ブロードウエイ ミュージカル「結婚物語」
脚本・詩/トム・ジョーンズ 音楽/ハーベイ・シュミット
ピアノ演奏/伊藤弘一 中尾 唱 演出/山田和也 音楽監督/栗田信生
出演 マイケル/村井国夫 アグネス/春風ひとみ
宝塚歌劇団を退団したあと、春風はかなり自分の舞台での生き方を模索しながら
舞台を続けてきたと思う。
もともとがマイナスをプラスに転じて生きていこうという強い精神の持ち主だけに
「結婚物語」にたどり着くまでは、暗中模索で心の余裕はなかったと思う。
劇の冒頭、数十年前、大阪でオリジナルキャストで見たブロードウエイ ミュージカルの
「ファンタスティック」を感じさせるのは、この作品がもちろんトム・ジョーンズの作品だからだ。

春風は村井という力強い伴侶を得て、新婚生活が始まる。
結婚式直前の緊張、不安、子供の誕生、喜怒哀楽、倦怠期、浮気、妻の不安など
互いに年を経ていく過程を演じていく。
音楽はピアノ二人が演奏していくが、これも舞台進行上大切な部分だが、
上手下手の奥で演奏なので効果が薄れる。
演出の問題だが、舞台手前の上手と下手で演奏してくれたら
もっと雰囲気が出たのではないだろうか?
舞台中央にダブルベッドがあり、これが物語の進行に大きな役割を果たすが
もう少し周辺の整理が出来てもいいのではないか。
というよりもコンパクトにした方がいいのでは?
見ていてふと感じたことは、この夫婦は日本人なのか?外国人なのか?
と疑問を感じたことだ。
日本での上演なら日本人夫婦に編曲していいんじゃないかなと。
理由は日本人が外国人を演じて、そぐわないのは日常生活での仕草だ。
生活の中で大切な表現のキス一つにしても違うんだなあ。
芝居の演技ということとは別の問題。
春風が村井に愛情表現するにしても相手の体の触り方がぎこちない。
腕を触り、手の甲をやさしく触っていく。
頬にキス一つするにも演技の中に間が不足するんだなあ。
もっとしっとりしてほしい、万事が一つこれが足りない。
なら、日本人夫婦にして芝居した方がいいんじゃないのかなと思った次第。
外国の芝居を日本人が演じるのを見るのをやめた理由は、
日常生活感が感じられない不満を感じるのが嫌だからだ。
つまり二人が抱き合う、キスをする、などの行為の間に、それに繋がる動作が
外国人の場合はあるが、日本人だと各々が点と点で、
その間がすき間になってしまうのである。
そうした若干の不満はあるものの、二人は軽快なテンポで物語を見せてくれた。
結婚、出産あたりは少々間がもたない感があるが、春風が懸命の芝居でそれを補う。
やがて村井が伴侶としての責任感を舞台の上に醸し出してくる。
本来は互いにもう少し雰囲気を、これはキャラクターだが、
個性を発揮してくれたらなあと感じたりする。

クリスマスのシーンはもう少し工夫の余地ありで、こここそピアノが前にあれば
もっと状況は変化できたと思う。
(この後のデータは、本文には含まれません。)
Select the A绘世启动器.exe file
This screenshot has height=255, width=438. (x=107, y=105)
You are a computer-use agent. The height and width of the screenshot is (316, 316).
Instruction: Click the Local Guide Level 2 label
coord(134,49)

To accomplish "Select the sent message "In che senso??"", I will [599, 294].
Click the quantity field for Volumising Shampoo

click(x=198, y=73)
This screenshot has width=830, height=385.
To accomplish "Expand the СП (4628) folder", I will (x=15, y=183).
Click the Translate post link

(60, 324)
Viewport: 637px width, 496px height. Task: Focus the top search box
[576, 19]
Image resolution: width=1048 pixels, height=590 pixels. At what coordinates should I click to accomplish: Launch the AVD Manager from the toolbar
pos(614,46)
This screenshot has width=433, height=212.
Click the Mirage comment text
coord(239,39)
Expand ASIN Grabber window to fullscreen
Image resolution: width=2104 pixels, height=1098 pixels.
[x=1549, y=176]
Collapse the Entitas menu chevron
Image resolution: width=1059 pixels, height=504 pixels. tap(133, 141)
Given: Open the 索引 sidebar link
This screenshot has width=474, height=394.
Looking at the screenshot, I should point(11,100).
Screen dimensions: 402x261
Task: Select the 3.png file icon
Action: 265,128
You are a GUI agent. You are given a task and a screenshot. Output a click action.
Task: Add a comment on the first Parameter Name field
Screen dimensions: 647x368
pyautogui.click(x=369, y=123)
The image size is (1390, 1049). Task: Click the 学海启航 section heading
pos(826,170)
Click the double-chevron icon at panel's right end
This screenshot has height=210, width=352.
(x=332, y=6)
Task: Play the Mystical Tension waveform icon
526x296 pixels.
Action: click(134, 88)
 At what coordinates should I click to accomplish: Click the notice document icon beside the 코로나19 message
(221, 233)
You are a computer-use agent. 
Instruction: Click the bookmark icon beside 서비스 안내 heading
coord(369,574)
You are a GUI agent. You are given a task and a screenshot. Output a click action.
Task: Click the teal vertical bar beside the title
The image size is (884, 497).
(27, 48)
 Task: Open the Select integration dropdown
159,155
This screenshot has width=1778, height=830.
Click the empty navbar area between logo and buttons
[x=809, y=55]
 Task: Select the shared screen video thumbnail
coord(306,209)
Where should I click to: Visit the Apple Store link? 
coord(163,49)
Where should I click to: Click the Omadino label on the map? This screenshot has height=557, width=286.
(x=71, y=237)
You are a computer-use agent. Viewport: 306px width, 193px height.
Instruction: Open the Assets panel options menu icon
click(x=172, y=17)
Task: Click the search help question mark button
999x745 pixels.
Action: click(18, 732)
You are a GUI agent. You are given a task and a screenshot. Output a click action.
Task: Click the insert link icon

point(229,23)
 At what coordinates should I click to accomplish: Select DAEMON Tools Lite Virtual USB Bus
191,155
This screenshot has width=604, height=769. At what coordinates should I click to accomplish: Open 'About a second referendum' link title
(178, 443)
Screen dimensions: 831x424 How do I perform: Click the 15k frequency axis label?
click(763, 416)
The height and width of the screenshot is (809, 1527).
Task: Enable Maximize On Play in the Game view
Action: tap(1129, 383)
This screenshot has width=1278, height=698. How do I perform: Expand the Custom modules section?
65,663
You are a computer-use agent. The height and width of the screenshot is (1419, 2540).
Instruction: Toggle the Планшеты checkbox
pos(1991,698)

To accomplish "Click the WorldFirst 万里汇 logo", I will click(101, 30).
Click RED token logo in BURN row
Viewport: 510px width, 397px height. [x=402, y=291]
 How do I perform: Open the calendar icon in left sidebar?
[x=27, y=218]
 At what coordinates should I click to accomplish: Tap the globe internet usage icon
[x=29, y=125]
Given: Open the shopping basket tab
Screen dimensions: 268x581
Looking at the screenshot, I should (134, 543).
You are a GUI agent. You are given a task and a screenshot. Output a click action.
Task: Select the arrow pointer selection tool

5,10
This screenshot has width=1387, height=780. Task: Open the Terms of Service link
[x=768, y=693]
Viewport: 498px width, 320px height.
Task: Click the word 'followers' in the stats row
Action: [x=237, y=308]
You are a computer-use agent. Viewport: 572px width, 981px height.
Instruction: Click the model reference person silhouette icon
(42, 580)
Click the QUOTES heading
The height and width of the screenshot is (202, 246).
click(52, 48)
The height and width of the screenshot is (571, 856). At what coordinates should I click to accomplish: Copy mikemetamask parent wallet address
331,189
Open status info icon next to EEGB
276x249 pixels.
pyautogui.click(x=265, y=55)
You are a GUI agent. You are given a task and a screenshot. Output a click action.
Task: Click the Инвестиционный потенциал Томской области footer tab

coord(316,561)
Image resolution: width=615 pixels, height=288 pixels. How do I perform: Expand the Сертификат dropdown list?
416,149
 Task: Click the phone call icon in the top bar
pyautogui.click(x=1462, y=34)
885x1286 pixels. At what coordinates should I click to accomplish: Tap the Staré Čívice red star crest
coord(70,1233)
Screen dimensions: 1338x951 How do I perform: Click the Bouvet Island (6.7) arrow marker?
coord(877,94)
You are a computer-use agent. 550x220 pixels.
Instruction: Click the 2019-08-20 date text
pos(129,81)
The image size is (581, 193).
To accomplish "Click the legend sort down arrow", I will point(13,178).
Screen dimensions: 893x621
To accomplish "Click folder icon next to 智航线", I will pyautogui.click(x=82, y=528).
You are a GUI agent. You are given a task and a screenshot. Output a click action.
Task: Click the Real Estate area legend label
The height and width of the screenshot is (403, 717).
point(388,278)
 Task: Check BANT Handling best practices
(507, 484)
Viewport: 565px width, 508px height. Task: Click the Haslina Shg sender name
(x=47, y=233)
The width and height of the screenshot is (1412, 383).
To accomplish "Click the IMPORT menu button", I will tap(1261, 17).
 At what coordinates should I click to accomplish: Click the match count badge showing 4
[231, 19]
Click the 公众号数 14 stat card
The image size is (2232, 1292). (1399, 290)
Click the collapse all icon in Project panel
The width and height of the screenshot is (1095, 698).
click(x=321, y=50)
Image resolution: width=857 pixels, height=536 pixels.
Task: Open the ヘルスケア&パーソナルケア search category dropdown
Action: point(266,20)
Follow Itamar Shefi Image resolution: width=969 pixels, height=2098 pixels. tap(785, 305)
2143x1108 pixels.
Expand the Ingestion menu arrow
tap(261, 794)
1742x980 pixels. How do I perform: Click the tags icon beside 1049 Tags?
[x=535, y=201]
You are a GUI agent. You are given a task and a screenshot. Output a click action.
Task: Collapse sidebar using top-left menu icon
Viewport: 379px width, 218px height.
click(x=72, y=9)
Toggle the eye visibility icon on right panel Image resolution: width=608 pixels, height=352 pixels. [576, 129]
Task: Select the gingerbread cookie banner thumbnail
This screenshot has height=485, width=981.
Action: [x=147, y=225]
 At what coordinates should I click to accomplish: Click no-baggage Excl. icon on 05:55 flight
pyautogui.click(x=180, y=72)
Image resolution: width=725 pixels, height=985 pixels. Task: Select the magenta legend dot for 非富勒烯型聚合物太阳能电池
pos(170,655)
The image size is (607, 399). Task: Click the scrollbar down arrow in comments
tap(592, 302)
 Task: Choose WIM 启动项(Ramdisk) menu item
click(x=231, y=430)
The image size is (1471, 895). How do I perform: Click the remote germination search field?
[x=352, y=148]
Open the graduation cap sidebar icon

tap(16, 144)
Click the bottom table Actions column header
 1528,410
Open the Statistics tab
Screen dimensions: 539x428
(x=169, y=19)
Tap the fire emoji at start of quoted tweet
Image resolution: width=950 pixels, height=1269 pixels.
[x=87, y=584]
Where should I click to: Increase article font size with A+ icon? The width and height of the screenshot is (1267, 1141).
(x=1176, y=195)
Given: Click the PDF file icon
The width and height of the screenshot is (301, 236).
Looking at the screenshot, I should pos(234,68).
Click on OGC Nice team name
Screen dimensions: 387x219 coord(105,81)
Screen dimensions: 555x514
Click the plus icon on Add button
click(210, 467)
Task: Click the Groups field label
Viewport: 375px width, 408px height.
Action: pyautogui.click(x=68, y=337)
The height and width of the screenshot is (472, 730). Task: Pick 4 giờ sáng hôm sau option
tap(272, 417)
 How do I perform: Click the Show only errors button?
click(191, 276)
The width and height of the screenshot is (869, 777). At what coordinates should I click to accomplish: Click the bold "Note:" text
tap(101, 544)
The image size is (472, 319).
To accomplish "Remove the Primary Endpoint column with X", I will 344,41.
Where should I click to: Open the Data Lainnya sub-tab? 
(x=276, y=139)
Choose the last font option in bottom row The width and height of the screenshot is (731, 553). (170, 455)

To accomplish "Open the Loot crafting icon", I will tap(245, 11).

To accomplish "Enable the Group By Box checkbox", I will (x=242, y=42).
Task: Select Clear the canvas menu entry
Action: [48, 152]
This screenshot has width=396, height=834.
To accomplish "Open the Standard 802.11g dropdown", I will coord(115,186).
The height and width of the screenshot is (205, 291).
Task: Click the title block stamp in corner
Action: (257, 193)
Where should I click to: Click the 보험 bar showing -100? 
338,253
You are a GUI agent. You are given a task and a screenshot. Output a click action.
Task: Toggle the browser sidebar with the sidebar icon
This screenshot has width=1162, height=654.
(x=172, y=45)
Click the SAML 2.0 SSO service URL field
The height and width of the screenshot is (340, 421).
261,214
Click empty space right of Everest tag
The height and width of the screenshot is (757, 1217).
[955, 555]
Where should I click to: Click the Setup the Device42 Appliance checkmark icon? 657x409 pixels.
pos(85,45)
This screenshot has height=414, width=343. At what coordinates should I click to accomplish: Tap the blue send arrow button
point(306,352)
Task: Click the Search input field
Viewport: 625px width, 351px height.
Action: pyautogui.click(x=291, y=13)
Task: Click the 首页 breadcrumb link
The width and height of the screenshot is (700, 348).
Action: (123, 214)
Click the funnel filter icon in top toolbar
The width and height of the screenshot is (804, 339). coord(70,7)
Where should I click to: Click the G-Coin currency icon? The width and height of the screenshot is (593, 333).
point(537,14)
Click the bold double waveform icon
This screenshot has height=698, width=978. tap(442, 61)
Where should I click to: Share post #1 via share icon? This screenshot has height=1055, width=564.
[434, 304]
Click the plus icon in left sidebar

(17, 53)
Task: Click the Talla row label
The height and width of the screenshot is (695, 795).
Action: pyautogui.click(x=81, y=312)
これも演出の責任だろう。
でも遊び心がほしい、芝居の中で。
倦怠期を迎えるあたりの芝居は、村井がもう少しとっちらかった芝居をしてくれると
また、それを受ける春風がその反応をもう少しオーバーに出してくれると
テンポがよくなったのではないか。
それでも春風と村井は長丁場の舞台を息切れもせず、見せていくところは
春風のこの芝居に対する執念を感じる。
そして最後、上手下手に化粧台が出て、二人は客席に向かい老け顔のメークにはいる。
ここから春風の芝居が、彼女の個性が一番出ていて最高の芝居だ。
老け方も見事で、あれっ、これなら芝居の「黄昏〜ゴールデンポンド」のエセルの老け役も
出来るんではと思わすほどの、見事な締めくくりの芝居を見せてくれる。
本人が「やりたかった芝居ですもの」というだけある、傑出した舞台を見せてくれた。
細かい部分部分の仕草や間や芝居を今後膨らませていけば、
十分、春風の持ち役になる芝居だ。
村井の芝居はもう少し重厚さがほしい。変にコミカル調で演じるのではなく、
クソ真面目なものを感じさせてこそ、春風の芝居が浮き上がり、
そして村井のマイケル像が一段と光るのではないだろうか。
春風さん、伴侶と別れて、その都度新しい伴侶を見つけてアグネスを演じてみませんか?